Work item → Among the lines below, keep only those from the one containing "free business listing" through the one containing "General [textbox] (23, 2273)", and reproduce them exactly.

Excerpted data →
# # #

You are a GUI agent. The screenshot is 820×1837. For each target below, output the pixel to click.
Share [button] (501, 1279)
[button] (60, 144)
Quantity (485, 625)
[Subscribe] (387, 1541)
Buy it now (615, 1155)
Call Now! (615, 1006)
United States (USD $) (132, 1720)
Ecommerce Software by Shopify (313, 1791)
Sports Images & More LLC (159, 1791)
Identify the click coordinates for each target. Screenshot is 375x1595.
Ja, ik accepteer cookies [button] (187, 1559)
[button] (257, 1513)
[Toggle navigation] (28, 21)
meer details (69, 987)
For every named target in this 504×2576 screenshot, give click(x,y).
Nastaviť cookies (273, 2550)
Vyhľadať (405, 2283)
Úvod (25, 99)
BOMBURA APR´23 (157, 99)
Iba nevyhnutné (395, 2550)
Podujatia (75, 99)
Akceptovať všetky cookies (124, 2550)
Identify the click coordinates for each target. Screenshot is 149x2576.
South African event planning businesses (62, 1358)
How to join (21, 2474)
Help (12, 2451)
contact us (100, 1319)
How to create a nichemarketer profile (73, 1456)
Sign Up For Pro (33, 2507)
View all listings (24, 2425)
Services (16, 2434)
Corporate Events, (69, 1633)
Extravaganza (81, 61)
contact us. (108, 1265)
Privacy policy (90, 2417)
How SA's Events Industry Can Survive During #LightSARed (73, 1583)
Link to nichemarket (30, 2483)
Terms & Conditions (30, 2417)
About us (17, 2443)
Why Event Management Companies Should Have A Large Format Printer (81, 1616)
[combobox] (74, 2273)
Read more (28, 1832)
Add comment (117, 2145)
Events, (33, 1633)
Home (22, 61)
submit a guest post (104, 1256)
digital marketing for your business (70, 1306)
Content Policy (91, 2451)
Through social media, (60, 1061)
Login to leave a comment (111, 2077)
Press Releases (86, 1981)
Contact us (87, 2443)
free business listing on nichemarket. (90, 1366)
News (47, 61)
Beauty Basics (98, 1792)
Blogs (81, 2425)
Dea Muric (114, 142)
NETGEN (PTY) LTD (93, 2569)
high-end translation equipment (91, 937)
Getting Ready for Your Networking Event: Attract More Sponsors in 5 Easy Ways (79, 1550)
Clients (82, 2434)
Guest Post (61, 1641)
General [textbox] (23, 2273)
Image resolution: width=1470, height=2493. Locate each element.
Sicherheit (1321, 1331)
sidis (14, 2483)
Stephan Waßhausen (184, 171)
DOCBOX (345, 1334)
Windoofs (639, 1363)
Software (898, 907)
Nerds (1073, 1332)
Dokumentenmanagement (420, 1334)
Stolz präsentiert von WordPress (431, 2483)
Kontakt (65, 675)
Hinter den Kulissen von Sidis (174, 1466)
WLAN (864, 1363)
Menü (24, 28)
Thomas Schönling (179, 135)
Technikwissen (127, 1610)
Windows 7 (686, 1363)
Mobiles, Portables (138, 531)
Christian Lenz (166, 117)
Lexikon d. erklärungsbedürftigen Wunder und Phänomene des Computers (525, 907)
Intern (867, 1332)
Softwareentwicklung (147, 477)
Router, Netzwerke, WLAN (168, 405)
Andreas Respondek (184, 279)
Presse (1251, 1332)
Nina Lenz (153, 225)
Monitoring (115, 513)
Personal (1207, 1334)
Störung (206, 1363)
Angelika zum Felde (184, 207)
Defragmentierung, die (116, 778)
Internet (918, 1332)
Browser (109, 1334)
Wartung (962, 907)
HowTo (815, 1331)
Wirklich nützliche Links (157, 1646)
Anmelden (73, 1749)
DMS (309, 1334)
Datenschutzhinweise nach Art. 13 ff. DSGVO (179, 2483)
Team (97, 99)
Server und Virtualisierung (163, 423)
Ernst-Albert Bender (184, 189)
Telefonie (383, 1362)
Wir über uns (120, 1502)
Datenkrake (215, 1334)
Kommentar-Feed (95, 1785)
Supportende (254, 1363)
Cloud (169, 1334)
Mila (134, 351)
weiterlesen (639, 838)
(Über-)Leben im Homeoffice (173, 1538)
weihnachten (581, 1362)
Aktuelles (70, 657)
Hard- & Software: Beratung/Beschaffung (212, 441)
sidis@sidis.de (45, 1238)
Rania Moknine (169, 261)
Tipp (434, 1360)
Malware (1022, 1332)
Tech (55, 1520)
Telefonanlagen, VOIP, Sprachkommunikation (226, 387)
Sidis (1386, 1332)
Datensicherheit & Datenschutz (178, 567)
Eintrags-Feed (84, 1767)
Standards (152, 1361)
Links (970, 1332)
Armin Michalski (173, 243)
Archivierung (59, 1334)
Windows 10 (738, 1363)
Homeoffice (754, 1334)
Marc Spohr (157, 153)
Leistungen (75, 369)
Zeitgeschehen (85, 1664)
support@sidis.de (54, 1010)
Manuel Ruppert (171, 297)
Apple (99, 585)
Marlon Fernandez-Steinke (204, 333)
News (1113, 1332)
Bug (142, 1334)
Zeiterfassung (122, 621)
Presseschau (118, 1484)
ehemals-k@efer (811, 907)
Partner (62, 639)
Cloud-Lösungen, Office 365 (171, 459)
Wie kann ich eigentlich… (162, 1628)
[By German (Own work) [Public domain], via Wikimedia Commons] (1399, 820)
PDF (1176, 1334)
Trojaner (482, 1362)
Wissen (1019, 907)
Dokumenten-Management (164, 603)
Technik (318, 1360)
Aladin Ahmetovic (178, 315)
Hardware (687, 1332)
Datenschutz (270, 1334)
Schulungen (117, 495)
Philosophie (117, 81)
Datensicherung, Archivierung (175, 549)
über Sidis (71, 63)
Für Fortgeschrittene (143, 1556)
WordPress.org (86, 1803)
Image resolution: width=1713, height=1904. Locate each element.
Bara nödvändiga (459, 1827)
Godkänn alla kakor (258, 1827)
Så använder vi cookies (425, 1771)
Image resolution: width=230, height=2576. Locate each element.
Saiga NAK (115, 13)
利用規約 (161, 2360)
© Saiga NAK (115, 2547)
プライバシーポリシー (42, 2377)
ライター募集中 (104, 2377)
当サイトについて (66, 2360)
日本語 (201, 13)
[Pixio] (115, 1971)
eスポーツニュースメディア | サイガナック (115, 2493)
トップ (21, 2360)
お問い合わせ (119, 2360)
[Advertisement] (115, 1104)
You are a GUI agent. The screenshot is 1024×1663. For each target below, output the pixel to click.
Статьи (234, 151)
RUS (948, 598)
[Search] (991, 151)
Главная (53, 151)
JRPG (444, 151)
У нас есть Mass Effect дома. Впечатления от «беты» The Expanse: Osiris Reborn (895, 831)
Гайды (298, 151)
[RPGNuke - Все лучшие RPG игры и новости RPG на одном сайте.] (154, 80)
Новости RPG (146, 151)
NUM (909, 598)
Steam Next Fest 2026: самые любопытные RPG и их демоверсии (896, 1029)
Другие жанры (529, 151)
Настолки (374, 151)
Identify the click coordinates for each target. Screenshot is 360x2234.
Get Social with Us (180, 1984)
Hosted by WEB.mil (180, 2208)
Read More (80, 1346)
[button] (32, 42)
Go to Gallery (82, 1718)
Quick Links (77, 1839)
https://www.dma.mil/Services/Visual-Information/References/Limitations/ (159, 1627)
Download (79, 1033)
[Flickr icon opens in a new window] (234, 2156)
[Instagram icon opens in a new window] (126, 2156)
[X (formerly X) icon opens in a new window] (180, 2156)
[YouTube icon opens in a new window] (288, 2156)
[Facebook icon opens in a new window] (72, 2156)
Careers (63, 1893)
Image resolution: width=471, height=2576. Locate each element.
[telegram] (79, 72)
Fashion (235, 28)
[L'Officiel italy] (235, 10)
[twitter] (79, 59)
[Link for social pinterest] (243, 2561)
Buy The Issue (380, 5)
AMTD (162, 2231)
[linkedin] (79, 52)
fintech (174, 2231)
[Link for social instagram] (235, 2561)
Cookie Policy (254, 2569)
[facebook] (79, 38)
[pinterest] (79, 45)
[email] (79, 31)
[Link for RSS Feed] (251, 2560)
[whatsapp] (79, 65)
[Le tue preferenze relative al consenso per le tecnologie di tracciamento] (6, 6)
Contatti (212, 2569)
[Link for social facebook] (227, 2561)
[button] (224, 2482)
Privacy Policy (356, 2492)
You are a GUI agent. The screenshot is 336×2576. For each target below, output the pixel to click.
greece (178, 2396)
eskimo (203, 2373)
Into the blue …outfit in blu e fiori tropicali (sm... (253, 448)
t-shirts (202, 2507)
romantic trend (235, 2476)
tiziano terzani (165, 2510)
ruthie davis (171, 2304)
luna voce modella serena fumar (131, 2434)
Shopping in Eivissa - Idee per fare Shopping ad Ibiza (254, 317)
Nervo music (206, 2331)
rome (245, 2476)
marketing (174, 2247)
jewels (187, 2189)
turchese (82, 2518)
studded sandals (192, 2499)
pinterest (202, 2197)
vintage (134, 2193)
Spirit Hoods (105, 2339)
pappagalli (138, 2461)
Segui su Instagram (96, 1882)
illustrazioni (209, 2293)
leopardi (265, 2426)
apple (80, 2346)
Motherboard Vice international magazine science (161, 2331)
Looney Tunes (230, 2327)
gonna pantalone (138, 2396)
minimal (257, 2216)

# # #

Answer box →
free business listing on nichemarket. (90, 1366)
News (47, 61)
Beauty Basics (98, 1792)
Blogs (81, 2425)
Dea Muric (114, 142)
NETGEN (PTY) LTD (93, 2569)
high-end translation equipment (91, 937)
Getting Ready for Your Networking Event: Attract More Sponsors in 5 Easy Ways (79, 1550)
Clients (82, 2434)
Guest Post (61, 1641)
General [textbox] (23, 2273)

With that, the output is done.